Tuesday, October 15, 2013

The Wrecking Season

It's been hard to avoid seeing, if not following, the recent debate over pop singer and actress Miley Cyrus and her media antics. Citing Sinead O'Connor as an influence dragged the Irish singer, who enjoyed her own 15-minutes of controversial fame in the past, into the fray. O'Connor publicly warned Ms. Cyrus that she was simply being exploited by a misogynistic music industry that cares not for the rights and well-being of artists. That exchange has set off a flurry of debate on female sexuality. For example, Sociologist Dr Lisa Wade, on her blog, shares her 'two cents' on the issue, saying Cyrus and O'Connor are "both right, but only half right."

Wades conciliatory contention is interesting, but I think ultimately wrong. Her entire thesis hinges on one line, one postulation: "Is Miley Cyrus a pawn of industry patriarchs?" Wade says no. But, she offers no evidence that Cyrus has not been manipulated, either overtly or subconsciously.
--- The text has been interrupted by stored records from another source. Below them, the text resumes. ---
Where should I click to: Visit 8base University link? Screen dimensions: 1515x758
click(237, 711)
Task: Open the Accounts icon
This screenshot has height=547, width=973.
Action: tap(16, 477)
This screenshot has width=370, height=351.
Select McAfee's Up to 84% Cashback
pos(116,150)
Indeed, based on everything we've seen, she lacks the maturity and depth to be making the sort of long-term decisions that would infer that her behaviour is a valid of expression of feminist power and privilege in the 21st century. What she appears to be doing is selling her body for money. As Occam's Razor suggests, sometimes the simplest answer is the truth.

More important, in my opinion, is the disturbing lack of debate on the infantilism of sexuality. We've accepted as a norm that forty year-old women wish to look twenty-five, as an affirmation of beauty and fertility. Now, we're seeing 20 year-old women looking - right down to the Brazilian wax - and dressing like 12 year-olds, in order to be, in their minds, arousing. But are they?
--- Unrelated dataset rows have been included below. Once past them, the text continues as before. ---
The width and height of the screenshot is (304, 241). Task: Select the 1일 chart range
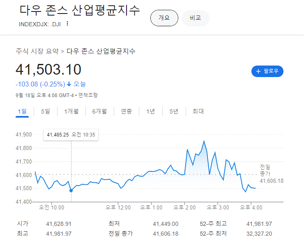(22, 111)
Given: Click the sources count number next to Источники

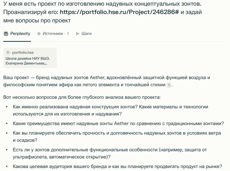Looking at the screenshot, I should point(68,34).
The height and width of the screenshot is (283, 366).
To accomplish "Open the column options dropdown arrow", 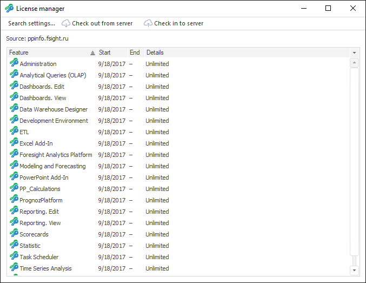I will coord(354,52).

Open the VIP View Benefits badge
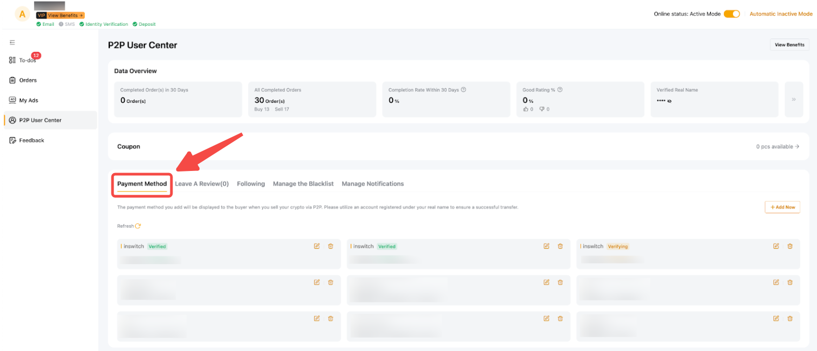pos(60,16)
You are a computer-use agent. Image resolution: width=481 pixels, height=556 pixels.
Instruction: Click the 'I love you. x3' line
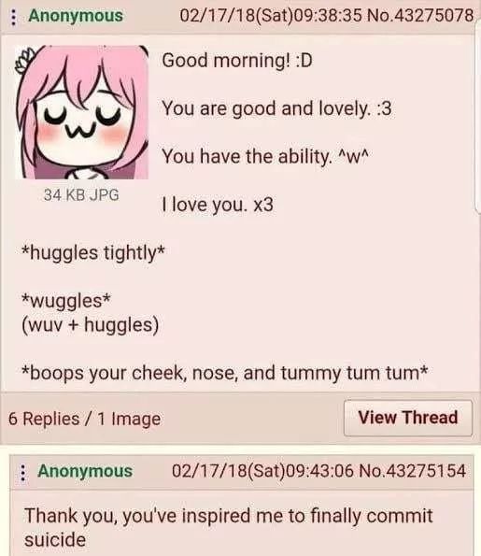click(218, 205)
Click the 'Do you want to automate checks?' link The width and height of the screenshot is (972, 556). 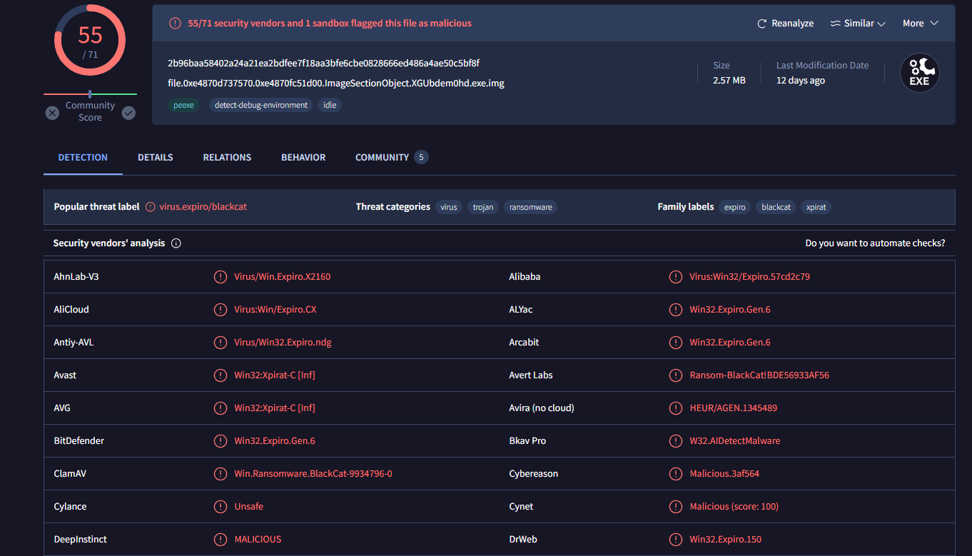click(875, 243)
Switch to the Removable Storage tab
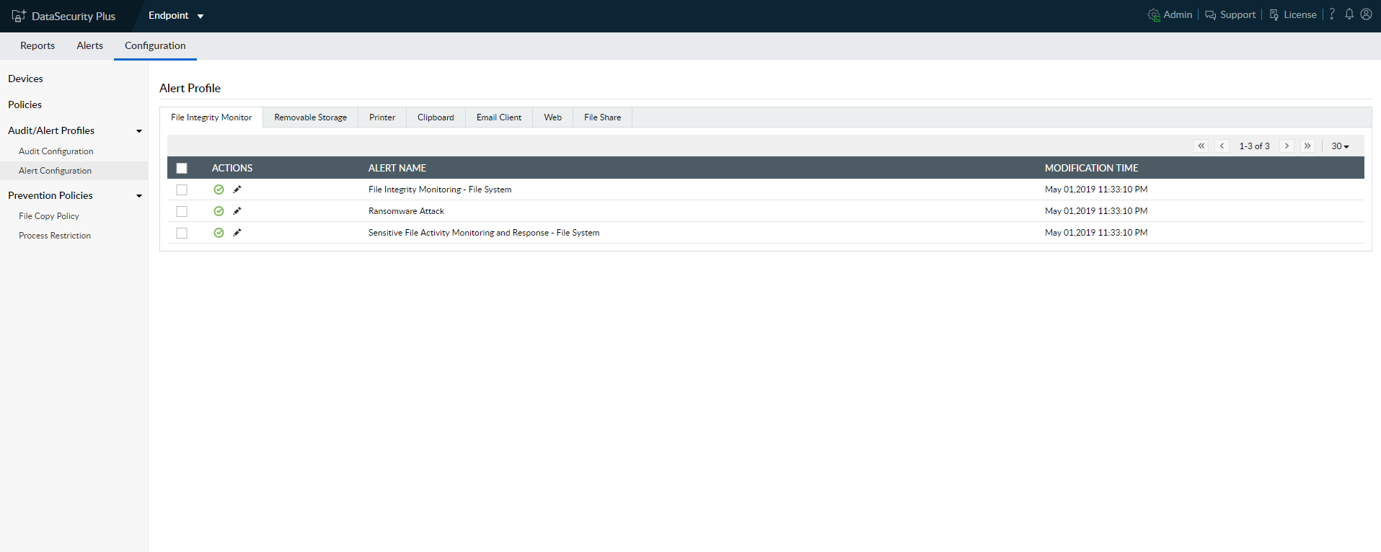The height and width of the screenshot is (552, 1381). coord(310,117)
Cyrus's appearance in her music video 'Wrecking Ball' is not remotely sexy. What she presents is a puerile caricature of sexiness: there's nothing provocative or enchanting; no sense of feminine mystique or sensuality. Cyrus comes across as a little girl play-acting, not a mature woman seducing. The fact that so many men, and more importantly, women buy into this reduction of sexuality to children's theatre is, frankly, very disconcerting.

There's been a sense that feminism, as a movement and ideology, has taken (at least) two steps backward the past few years; whether true or not, this is an issue worth open discussion. I suppose we can at least thank Cyrus for invigorating a debate on feminism and female sexuality that has needed to enter the mainstream for a long time.